Avec Eduardo Noriega, Marisa Paredes, Federico Luppi et Fernando Tielve - Studio canal - 8 mai 2002 - 1h45
Et ta critique ?
Guillermo del Toro impose son fantastique mélancolique avec ce film flamboyant et émouvant.
On ne dira jamais assez le plaisir immense que procure la "découverte" d’un excellent film. Loin du tapage médiatique, L’échine du diable s’est glissée sur nos écrans sans crier gare, et pourtant…
Et pourtant, un coup d’œil au générique aurait dû nous alerter : Marisa Paredes en actrice principale et El Deseo en maison de production… Autant dire qu’Almodovar n’est pas très loin. L’actrice fétiche de Pedro jouant dans un film financé par son frère : il allait forcément se passer quelque chose de pas ordinaire à l’écran.
Effectivement, L’échine du diable s’avère être, dès les premières minutes, une mécanique implacable apte à secouer le spectateur le plus endurci.
Sur fond de guerre civile espagnole, le film nous immerge dans un orphelinat perdu en pleine campagne. Dirigé avec amour mais peu de moyen par une directrice et un médecin humanistes, l’orphelinat est surtout l’objet d’une rumeur persistante chuchotée par les enfants : un fantôme rôde dans les murs et ce pourrait être celui du petit Santi disparu la nuit où cette énorme bombe est venue s’écraser au milieu de la cour sans exploser.

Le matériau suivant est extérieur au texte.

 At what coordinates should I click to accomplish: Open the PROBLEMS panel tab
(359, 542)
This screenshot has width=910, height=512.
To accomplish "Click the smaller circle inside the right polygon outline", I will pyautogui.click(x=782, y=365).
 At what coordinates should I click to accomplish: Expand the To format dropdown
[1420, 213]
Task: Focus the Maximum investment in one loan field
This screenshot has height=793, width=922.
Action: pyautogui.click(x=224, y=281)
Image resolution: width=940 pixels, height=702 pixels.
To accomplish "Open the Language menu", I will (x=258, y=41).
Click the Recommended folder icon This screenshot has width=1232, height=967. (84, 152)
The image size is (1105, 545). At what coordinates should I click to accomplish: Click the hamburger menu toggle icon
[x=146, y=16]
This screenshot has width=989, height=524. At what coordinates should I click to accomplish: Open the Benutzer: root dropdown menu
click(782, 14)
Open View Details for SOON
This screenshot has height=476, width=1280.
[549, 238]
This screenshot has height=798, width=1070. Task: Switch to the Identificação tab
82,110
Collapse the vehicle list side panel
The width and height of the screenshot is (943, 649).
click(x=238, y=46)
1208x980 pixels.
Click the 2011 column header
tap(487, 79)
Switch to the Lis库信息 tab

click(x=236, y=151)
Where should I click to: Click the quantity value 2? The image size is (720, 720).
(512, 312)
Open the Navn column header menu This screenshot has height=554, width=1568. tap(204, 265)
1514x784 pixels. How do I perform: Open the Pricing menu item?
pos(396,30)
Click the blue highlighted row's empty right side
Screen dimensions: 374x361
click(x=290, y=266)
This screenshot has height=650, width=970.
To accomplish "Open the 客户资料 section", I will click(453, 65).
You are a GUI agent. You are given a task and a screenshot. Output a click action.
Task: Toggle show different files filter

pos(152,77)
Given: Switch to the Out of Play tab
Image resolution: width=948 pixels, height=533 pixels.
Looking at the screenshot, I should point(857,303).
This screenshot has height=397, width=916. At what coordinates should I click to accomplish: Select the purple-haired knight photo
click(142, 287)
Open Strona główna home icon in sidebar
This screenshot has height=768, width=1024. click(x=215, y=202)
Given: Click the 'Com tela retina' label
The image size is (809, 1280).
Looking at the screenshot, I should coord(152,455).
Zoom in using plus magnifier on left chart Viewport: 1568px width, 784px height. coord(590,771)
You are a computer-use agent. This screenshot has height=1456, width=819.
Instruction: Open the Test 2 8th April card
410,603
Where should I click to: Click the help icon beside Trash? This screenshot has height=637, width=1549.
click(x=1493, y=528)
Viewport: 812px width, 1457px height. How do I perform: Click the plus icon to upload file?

Pendant une heure trois-quart, Guillermo Del Toro s’ingénie à broder un véritable enchantement de cinéma total, aux frontières du fantastique, qui ne nous raconte pas une, mais trois ou quatre histoires passionnantes et étroitement imbriquées. Des histoires riches en rebondissements, en secrets dévoilés progressivement, en personnalités qui se découvrent et personnages qui se déchirent.
Entre amour, terreur, surnaturel et trivialité ; entre instinct de survie, désir de vengeance et cupidité, L’échine du diable ne laisse aucun répit au spectateur captivé, littéralement.
Depuis ce premier chef d’œuvre, Del Toro est devenu un auteur majeur, obsédé par le merveilleux. A Hollywood (les Hellboy) ou en Espagne (Le labyrinthe de Pan), son univers est devenu une des plus belles attractions au cinéma. L’échine du diable restera le préféré car il confirmait le génie de Guillermo Del Toro.